#### To do:
Rewrite the entries from the very first line through the line with "Action: click(x=152, y=478)", swapping "Screen dimensions" for "Screen size" and keeping everything else the same.

[Saved data entries]
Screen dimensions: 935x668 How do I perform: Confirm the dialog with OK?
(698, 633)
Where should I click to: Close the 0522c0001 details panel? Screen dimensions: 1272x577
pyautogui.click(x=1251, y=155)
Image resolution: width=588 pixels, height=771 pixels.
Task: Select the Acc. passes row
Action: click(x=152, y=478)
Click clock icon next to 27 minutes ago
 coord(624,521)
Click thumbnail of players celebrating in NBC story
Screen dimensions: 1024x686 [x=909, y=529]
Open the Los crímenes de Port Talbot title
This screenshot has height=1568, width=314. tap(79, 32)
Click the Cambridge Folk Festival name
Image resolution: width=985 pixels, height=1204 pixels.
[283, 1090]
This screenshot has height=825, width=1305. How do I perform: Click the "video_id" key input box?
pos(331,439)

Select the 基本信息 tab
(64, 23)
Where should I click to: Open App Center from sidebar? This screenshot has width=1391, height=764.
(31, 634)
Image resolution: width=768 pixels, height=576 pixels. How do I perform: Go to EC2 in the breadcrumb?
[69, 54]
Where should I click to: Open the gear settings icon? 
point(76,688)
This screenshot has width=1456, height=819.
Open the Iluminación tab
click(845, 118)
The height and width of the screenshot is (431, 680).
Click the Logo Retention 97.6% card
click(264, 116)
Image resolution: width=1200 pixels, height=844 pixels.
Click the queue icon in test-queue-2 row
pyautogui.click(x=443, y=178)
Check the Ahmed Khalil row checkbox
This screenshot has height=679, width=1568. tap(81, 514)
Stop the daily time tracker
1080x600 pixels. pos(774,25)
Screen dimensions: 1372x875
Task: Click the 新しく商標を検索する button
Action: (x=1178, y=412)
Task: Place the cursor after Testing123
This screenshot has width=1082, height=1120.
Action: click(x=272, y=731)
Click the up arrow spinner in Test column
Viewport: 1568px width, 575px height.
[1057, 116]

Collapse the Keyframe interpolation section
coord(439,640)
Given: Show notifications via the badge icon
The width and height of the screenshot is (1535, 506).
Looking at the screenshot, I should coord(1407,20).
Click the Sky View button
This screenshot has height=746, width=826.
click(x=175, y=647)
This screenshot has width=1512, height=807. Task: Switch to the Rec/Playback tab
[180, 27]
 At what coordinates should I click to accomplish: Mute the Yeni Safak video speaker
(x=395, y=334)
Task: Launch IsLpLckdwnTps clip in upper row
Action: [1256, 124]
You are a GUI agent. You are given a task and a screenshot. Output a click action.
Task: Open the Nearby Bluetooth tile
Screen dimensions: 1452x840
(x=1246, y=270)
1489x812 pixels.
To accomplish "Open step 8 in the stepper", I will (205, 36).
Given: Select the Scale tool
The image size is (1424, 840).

#### Correct response:
Screen size: 935x668 How do I perform: Confirm the dialog with OK?
(698, 633)
Where should I click to: Close the 0522c0001 details panel? Screen size: 1272x577
pyautogui.click(x=1251, y=155)
Image resolution: width=588 pixels, height=771 pixels.
Task: Select the Acc. passes row
Action: click(x=152, y=478)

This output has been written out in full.